TEXTE FOURNI:

>>>>>

Quand la sanction est accordée par commission, le monarque autorise trois ou plus (généralement cinq) lords qui sont également conseillers privés à accorder la sanction en son nom. Les Lords Commissioners portent des robes parlementaires rouges et siègent sur un banc entre le trône et le woolsack dans la Chambre des lords. Le Reading Clerk des Lords lit la commission à haute voix et le plus important des Lords Commissioners déclare « Chers Lords, en obéissance aux ordres de Sa Majesté et en vertu de la commission qui vient d'être lue, Nous déclarons et vous notifions, Lords spirituels et temporels et Communes assemblés en Parlement, que Sa Majesté a donné Sa Sanction royale aux différentes Lois mentionnées dans la commission »[15]. Le greffier de la Couronne lit alors les titres des projets de loi et le greffier des Parlements répond avec la formule anglo-normande appropriée[12].

Toutefois, depuis les années 1960, cette cérémonie n'a plus lieu qu'une fois par an, à la fin de la session parlementaire. Depuis l'adoption du Royal Assent Act en 1967, la sanction royale peut être donnée par le monarque en personne ou en commission par écrit en dehors du Parlement sous la forme de lettres patentes qui sont ensuite notifiées au président de chacune des chambres du Parlement, qui en fait lecture en chambre. La sanction n'est pas considérée comme donnée avant que chacune des chambres en soit notifiée.

Organes législatifs dévolus[modifier | modifier le code]

Les projets de loi adoptés par le Parlement écossais, l'Assemblée nationale du pays de Galles ou l'Assemblée d'Irlande du Nord peuvent être renvoyés avant la sanction royale devant la Cour suprême du Royaume-Uni qui vérifie qu'ils tombent dans les compétences des organes dévolus. Ils reçoivent la sanction royale sous la forme de lettres patentes.

<<<<<

DONNÉES ENREGISTRÉES:

>>>>>

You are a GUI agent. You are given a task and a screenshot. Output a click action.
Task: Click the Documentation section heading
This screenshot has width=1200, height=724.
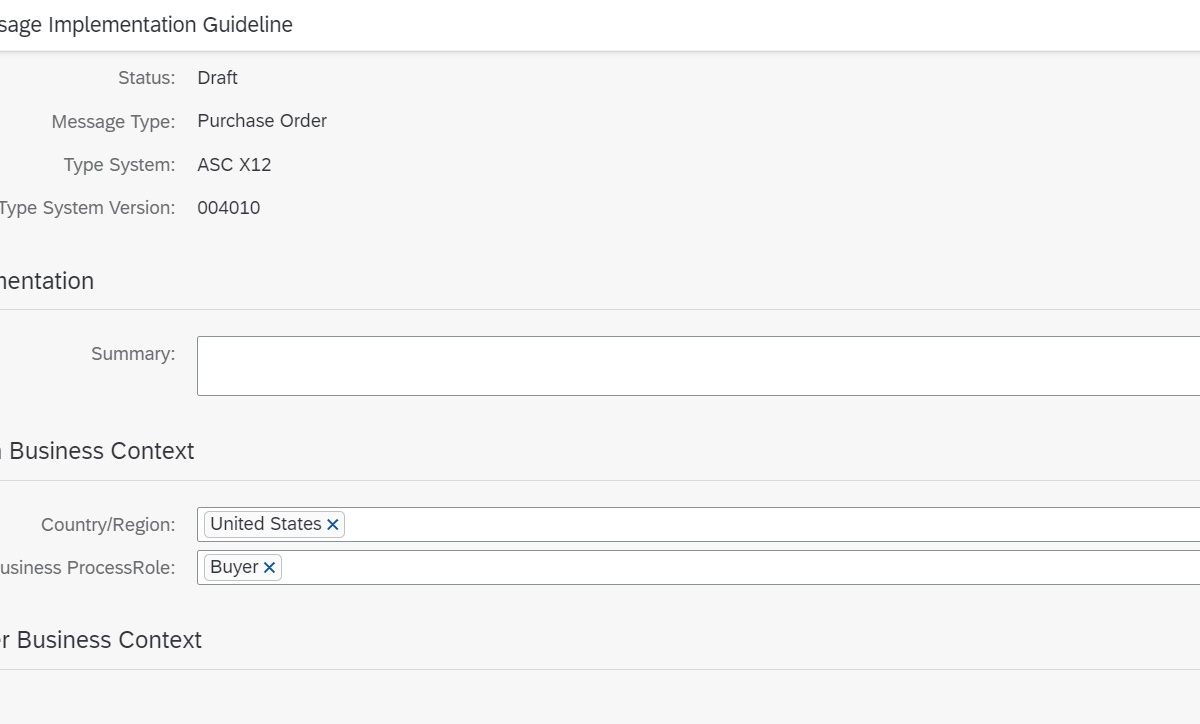click(x=47, y=281)
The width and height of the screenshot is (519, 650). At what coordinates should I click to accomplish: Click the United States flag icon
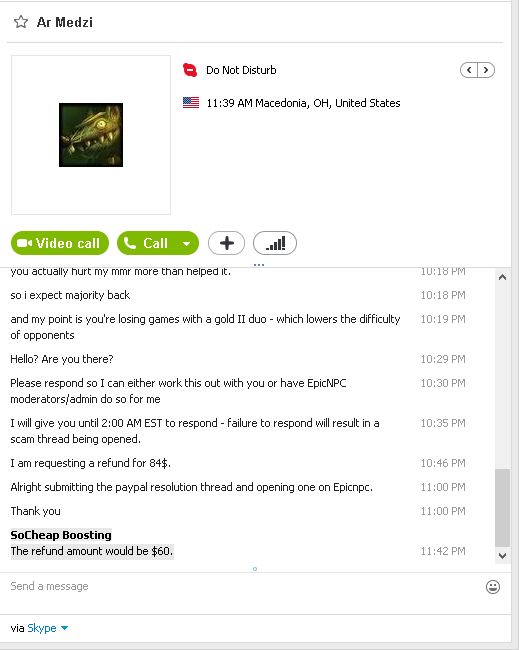click(191, 102)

<<<<<

CONSIGNES:
- 1) Répondez aux questions suivantes à l'aide du texte sur la sanction royale :
(a) Combien de lords le monarque autorise-t-il généralement à accorder la sanction par commission ?
(b) Quelle loi adoptée en 1967 permet de donner la sanction royale en dehors du Parlement ?
(c) Quelle juridiction peut vérifier que les projets de loi des organes dévolus relèvent de leurs compétences ?
- 2) Reformulez sous forme de liste le paragraphe du texte sur la sanction royale qui commence par « Toutefois, depuis les années 1960 », en conservant ses faits principaux.
- 3) Rédigez la suite du texte sur la sanction royale à partir de sa dernière phrase.

CORRIGÉ:
- 1)
(a) Cinq lords, le minimum étant de trois.
(b) Le Royal Assent Act.
(c) La Cour suprême du Royaume-Uni.

- 2)
- Depuis les années 1960, la cérémonie n'a lieu qu'une fois par an, à la fin de la session parlementaire.
- Depuis le Royal Assent Act de 1967, le monarque peut donner la sanction royale en personne ou par commission écrite hors du Parlement, sous forme de lettres patentes.
- Ces lettres patentes sont notifiées au président de chaque chambre, qui en fait lecture devant celle-ci.
- La sanction n'est considérée comme donnée qu'une fois les deux chambres notifiées.

- 3)
Jusqu'en 2011, l'Assemblée nationale du pays de Galles n'adoptait pas des lois mais des mesures dont la sanction était accordée par Order-in-Council.

Autres royaumes du Commonwealth[modifier | modifier le code]

Dans les autres royaumes du Commonwealth, la sanction royale est donnée au nom du roi par le gouverneur général ou, dans les provinces canadiennes par le lieutenant-gouverneur et dans les États australiens par le gouverneur.

France[modifier | modifier le code]

La France a connu le mécanisme de la sanction royale pendant une courte période, sous la Révolution. Après que les états généraux sont devenus l’Assemblée nationale constituante, les décisions qu’elle adopte (appelées décrets) sont présentées au roi qui les sanctionne, sur le modèle britannique.

La Constitution de 1791 officialise cette pratique à laquelle elle consacre la section III du chapitre III du titre III. La question de savoir s’il convenait d’accorder au roi un droit de veto a été longuement discutée au sein de la Constituante, entre les « traditionalistes » (partisans du veto) et les « novateurs ». C'est finalement l'option du veto qui a été retenue :

« Les décrets du Corps législatif sont présentés au roi, qui peut leur refuser son consentement. »

— Constitution de 1791, titre III, chap. III, section III, art. 1er

Le délai imparti au roi pour la sanction des décrets était de deux mois. Le refus par le roi de sanctionner pouvait être motivé par le non-respect des formes de son adoption, mais le plus souvent il s'agissait d'une initiative du roi qui n'en approuvait pas les termes. Le veto du roi était suspensif mais pouvait durer l'espace de deux législatures, soit quatre ans.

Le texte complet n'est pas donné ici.